**ROWS**
• • • • • • •

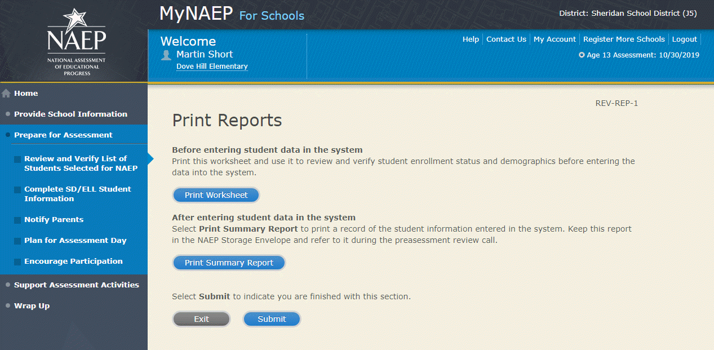Expand Provide School Information section
This screenshot has width=714, height=350.
(70, 114)
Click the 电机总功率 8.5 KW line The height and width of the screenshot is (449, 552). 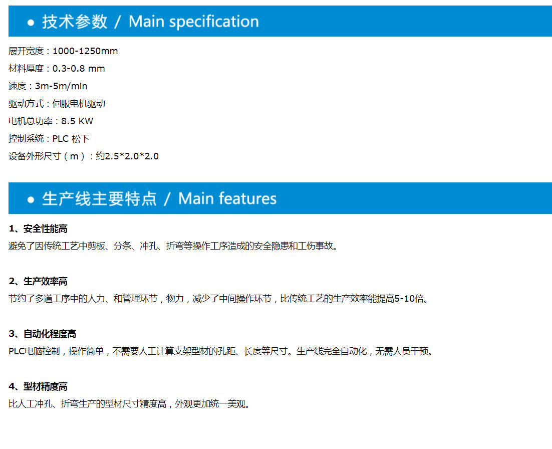click(51, 121)
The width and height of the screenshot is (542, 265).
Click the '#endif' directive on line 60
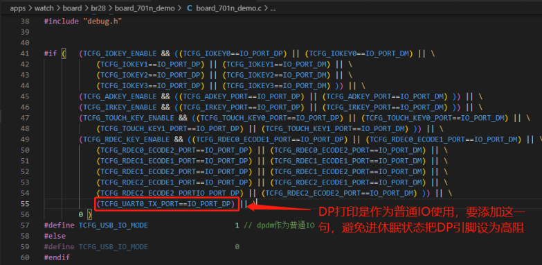[57, 257]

• • • • • • •

**YOUR INSTRUCTIONS**
Lay out the stretch from the line containing "The width and" through the end of the items as a Markdown table with the columns Row and Line. Skip blank lines, and leave the pictures out.

**TASK OUTPUT**
| Row | Line |
|---|---|
| 1 | The width and height of the screenshot is (542, 265). |
| 2 | Click the '#endif' directive on line 60 |
| 3 | [57, 257] |